Cinq exigences et une menace de procès
Laurence Ndong exige désormais que Pierre Mintsa lui communique tous les documents, projets, notes ou correspondances sur lesquels reposent ses accusations. Le syndicaliste doit aussi produire les preuves évoquées publiquement et préciser leur origine, leur authenticité ainsi que les circonstances dans lesquelles elles auraient été obtenues. Il devra indiquer s’il maintient intégralement ses déclarations ou reconnaît avoir commis une erreur sur la nature juridique de la réforme. À défaut de justification, la ministre réclame une rétractation publique claire, expresse et diffusée par les mêmes canaux que les accusations initiales.

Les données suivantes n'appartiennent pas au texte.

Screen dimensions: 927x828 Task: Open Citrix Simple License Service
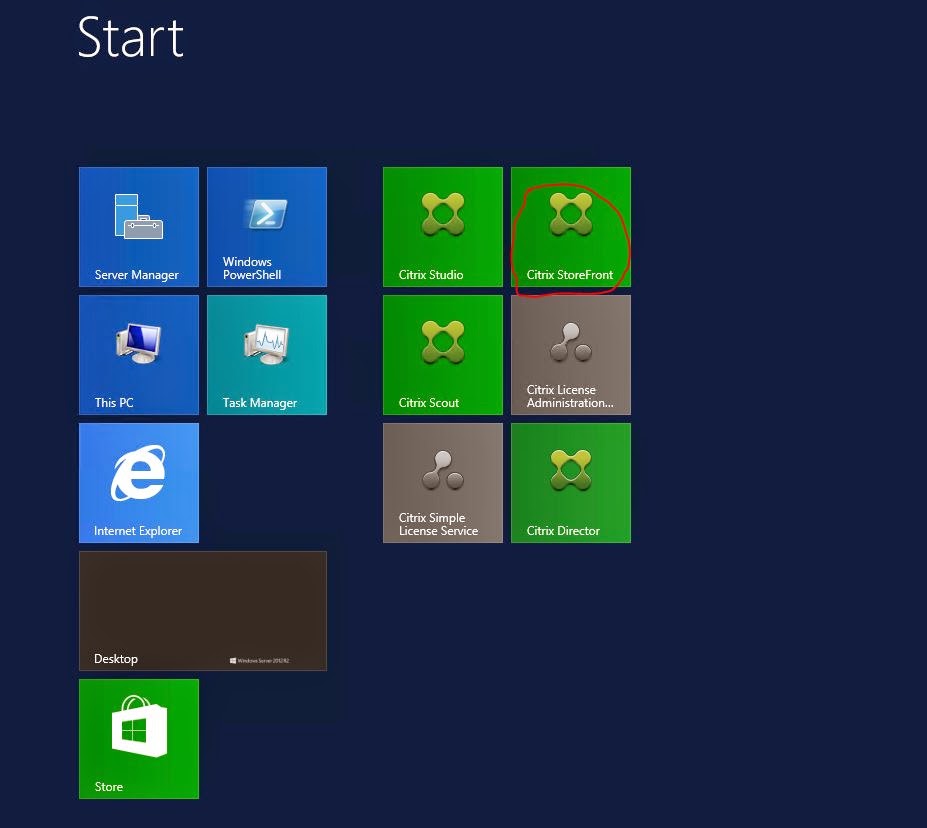(442, 482)
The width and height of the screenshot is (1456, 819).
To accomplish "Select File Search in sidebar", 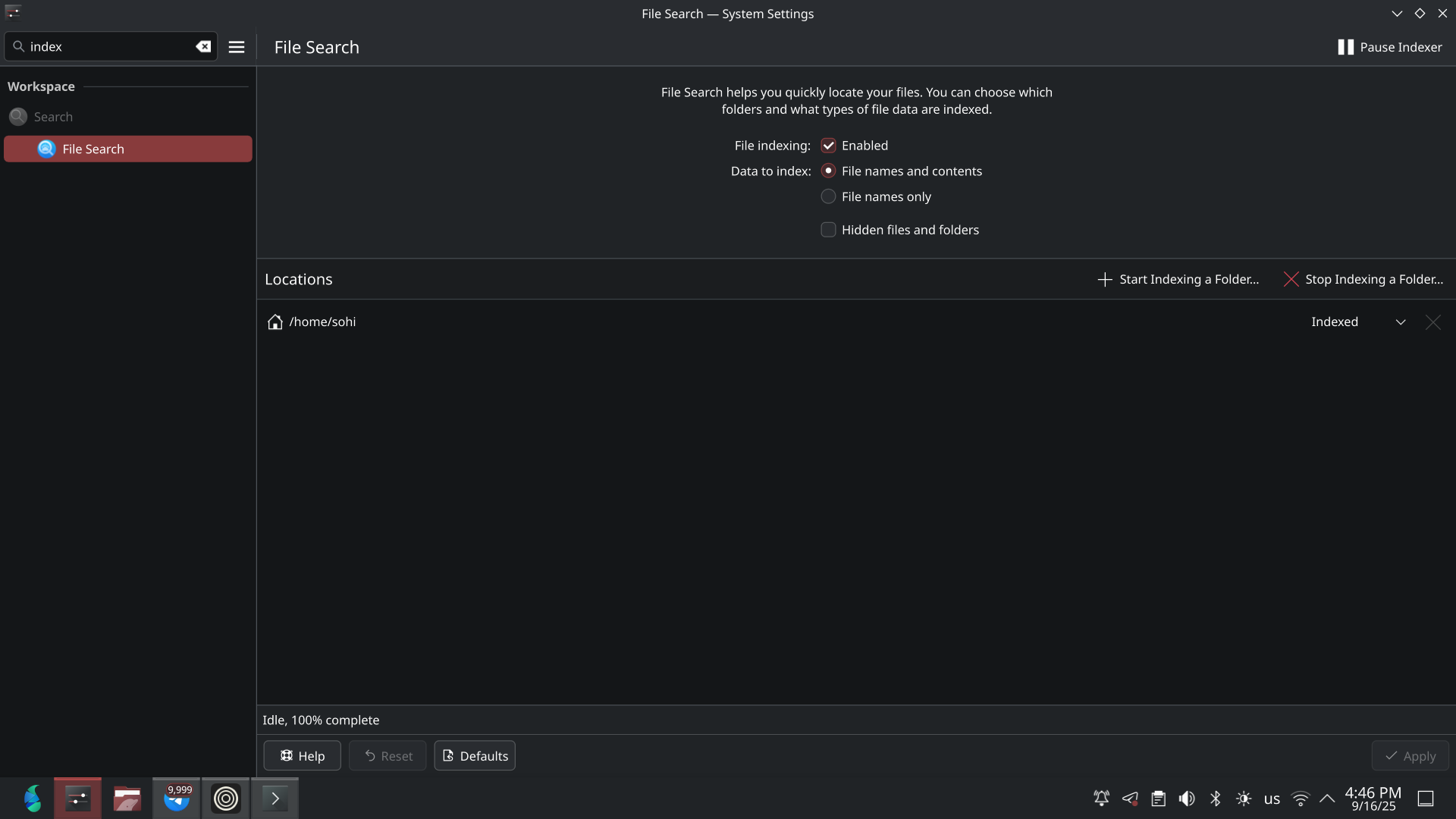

En l’absence d’une réponse jugée satisfaisante, Laurence Ndong se réserve le droit d’engager une procédure judiciaire afin d’obtenir réparation du préjudice qu’elle estime avoir subi. Elle envisage également de réclamer des dommages-intérêts et la publication de l’éventuelle décision de justice. Le délai fixé devait arriver à échéance ce vendredi 31 juillet vers 13 h 48, soit exactement 48 heures après la signification de l’acte. Au moment de la rédaction de cet article, aucune réponse publique de Pierre Mintsa à cette mise en demeure n’avait encore été portée à la connaissance d’Info241.
Une réforme sociale désormais sous tension
Au-delà du différend personnel, ce bras de fer place au centre du débat le contenu réel des deux projets de loi et la participation effective des organisations syndicales. La publication intégrale des textes permettrait aux fonctionnaires gabonais de vérifier si les avancements automatiques sont maintenus, modifiés ou supprimés. Elle permettrait également de départager les affirmations contradictoires du ministère et de la CSTGV sur la conduite de la concertation. Tant que les projets ne seront pas accessibles dans leur version examinée, les agents publics resteront dépendants des interprétations des deux camps.
Cette mise en demeure marque ainsi une forte judiciarisation d’un débat qui relève d’abord du dialogue social et de l’avenir professionnel de milliers de fonctionnaires gabonais. La ministre entend protéger son honneur et imposer la preuve des accusations portées contre elle, tandis que Pierre Mintsa devra désormais dévoiler les éléments qu’il affirme détenir. L’issue de cette confrontation dépendra autant du contenu des documents annoncés que de la capacité des deux parties à renouer avec la discussion. Pour les agents de l’État, l’enjeu principal reste la préservation de leurs droits et la transparence de la réforme engagée.